▶ **Records from a pointing dataset**:

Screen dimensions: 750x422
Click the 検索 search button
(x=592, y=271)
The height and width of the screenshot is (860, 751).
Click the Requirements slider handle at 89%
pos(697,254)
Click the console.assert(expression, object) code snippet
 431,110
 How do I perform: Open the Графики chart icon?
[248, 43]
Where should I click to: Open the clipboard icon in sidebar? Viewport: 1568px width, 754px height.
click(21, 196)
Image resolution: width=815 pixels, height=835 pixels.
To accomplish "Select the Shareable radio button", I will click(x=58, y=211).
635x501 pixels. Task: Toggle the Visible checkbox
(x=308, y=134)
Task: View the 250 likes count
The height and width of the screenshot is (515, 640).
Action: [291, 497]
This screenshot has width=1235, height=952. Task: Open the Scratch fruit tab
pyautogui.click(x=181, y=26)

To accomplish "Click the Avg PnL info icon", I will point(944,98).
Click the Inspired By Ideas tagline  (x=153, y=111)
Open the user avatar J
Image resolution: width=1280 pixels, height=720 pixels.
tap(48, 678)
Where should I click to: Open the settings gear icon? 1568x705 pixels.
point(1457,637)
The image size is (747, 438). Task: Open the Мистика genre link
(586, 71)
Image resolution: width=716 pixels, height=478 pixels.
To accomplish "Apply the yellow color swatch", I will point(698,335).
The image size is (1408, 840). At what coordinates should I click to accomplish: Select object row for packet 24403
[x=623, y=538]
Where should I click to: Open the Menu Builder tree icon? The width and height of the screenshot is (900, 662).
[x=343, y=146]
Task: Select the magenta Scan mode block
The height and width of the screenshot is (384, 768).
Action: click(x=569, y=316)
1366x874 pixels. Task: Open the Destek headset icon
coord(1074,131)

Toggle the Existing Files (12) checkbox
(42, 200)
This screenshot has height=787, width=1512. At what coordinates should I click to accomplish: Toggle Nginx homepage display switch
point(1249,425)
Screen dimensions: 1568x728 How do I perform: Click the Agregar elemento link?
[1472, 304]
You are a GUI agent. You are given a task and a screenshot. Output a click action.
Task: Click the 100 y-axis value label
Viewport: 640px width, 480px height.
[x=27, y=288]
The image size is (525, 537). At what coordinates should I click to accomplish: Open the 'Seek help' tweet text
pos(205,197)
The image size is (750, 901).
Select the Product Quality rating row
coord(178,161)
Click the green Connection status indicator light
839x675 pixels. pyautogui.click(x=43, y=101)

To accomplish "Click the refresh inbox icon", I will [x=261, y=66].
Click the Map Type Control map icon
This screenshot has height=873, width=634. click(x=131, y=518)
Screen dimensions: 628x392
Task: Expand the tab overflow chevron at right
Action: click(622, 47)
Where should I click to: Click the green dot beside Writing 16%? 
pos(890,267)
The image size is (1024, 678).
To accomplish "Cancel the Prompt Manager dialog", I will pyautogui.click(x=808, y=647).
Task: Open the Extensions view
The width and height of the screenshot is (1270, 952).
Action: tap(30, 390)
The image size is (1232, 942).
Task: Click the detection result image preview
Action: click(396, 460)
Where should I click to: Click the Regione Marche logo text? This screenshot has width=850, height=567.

▶ **Aim of the exercise**:
Rewrite every line of the records above as one numbered list, and leave out the blank lines.

▶ **Worked solution**:
1. Screen dimensions: 750x422
2. Click the 検索 search button
3. (x=592, y=271)
4. The height and width of the screenshot is (860, 751).
5. Click the Requirements slider handle at 89%
6. pos(697,254)
7. Click the console.assert(expression, object) code snippet
8.  431,110
9.  How do I perform: Open the Графики chart icon?
10. [248, 43]
11. Where should I click to: Open the clipboard icon in sidebar? Viewport: 1568px width, 754px height.
12. click(21, 196)
13. Image resolution: width=815 pixels, height=835 pixels.
14. To accomplish "Select the Shareable radio button", I will click(x=58, y=211).
15. 635x501 pixels. Task: Toggle the Visible checkbox
16. (x=308, y=134)
17. Task: View the 250 likes count
18. The height and width of the screenshot is (515, 640).
19. Action: [291, 497]
20. This screenshot has width=1235, height=952. Task: Open the Scratch fruit tab
21. pyautogui.click(x=181, y=26)
22. To accomplish "Click the Avg PnL info icon", I will point(944,98).
23. Click the Inspired By Ideas tagline  (x=153, y=111)
24. Open the user avatar J
25. Image resolution: width=1280 pixels, height=720 pixels.
26. tap(48, 678)
27. Where should I click to: Open the settings gear icon? 1568x705 pixels.
28. point(1457,637)
29. The image size is (747, 438). Task: Open the Мистика genre link
30. (586, 71)
31. Image resolution: width=716 pixels, height=478 pixels.
32. To accomplish "Apply the yellow color swatch", I will point(698,335).
33. The image size is (1408, 840). At what coordinates should I click to accomplish: Select object row for packet 24403
34. [x=623, y=538]
35. Where should I click to: Open the Menu Builder tree icon? The width and height of the screenshot is (900, 662).
36. [x=343, y=146]
37. Task: Select the magenta Scan mode block
38. The height and width of the screenshot is (384, 768).
39. Action: click(x=569, y=316)
40. 1366x874 pixels. Task: Open the Destek headset icon
41. coord(1074,131)
42. Toggle the Existing Files (12) checkbox
43. (42, 200)
44. This screenshot has height=787, width=1512. At what coordinates should I click to accomplish: Toggle Nginx homepage display switch
45. point(1249,425)
46. Screen dimensions: 1568x728 How do I perform: Click the Agregar elemento link?
47. [1472, 304]
48. You are a GUI agent. You are given a task and a screenshot. Output a click action.
49. Task: Click the 100 y-axis value label
50. Viewport: 640px width, 480px height.
51. [x=27, y=288]
52. The image size is (525, 537). At what coordinates should I click to accomplish: Open the 'Seek help' tweet text
53. pos(205,197)
54. The image size is (750, 901).
55. Select the Product Quality rating row
56. coord(178,161)
57. Click the green Connection status indicator light
58. 839x675 pixels. pyautogui.click(x=43, y=101)
59. To accomplish "Click the refresh inbox icon", I will [x=261, y=66].
60. Click the Map Type Control map icon
61. This screenshot has height=873, width=634. click(x=131, y=518)
62. Screen dimensions: 628x392
63. Task: Expand the tab overflow chevron at right
64. Action: click(622, 47)
65. Where should I click to: Click the green dot beside Writing 16%? 
66. pos(890,267)
67. The image size is (1024, 678).
68. To accomplish "Cancel the Prompt Manager dialog", I will pyautogui.click(x=808, y=647).
69. Task: Open the Extensions view
70. The width and height of the screenshot is (1270, 952).
71. Action: tap(30, 390)
72. The image size is (1232, 942).
73. Task: Click the detection result image preview
74. Action: click(396, 460)
75. Where should I click to: Click the Regione Marche logo text? This screenshot has width=850, height=567.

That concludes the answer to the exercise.